But as Megan knows only too well, most Australians have never even heard of its existence, despite there being more than 70 conditions under the childhood dementia umbrella. 

It effects children with a death rate on par with childhood cancer, and yet it has no government funding and only five per cent of conditions have a treatment. 

"I always look at my nephew who is a beautiful boy in highschool now and think if he was born 30 years ago his outcome would be completely different. So why can't we do the same for dementia? Why can't they have the same outcomes as children with cancer potentially do?" Megan told Mamamia.

It's a difficult comparison to make. 

Since her children's diagnoses, Megan has ditched her corporate job to work full time in the world of childhood dementia, fighting for change that her children will likely never get the chance to benefit from. 

There's currently no treatment or cure available for Sanfilippo, but several clinical trials are underway with gene therapy looking like the most promising avenue to explore.

There is currently no cure for Sanfilippo Syndrome - a rare form of childhood dementia. Image: Megan Donnell.
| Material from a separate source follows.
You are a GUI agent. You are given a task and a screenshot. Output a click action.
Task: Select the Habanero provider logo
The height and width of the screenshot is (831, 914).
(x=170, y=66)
"Sometimes I think why don't I just go and enjoy my kids? But part of it is about creating a legacy for them, and also I can help. I want to help," said Megan.

One of the initiatives she is fighting for in her capacity as Childhood Dementia Initiative CEO is government funded genetic testing for hopeful new parents. 

"You can pay for genetic screening now, it costs about $600 and tests you for hundreds of different diseases. It needs to be government funded, but in the meantime I tell parents to not get the Bugaboo pram and put that money towards this instead," she told Mamamia.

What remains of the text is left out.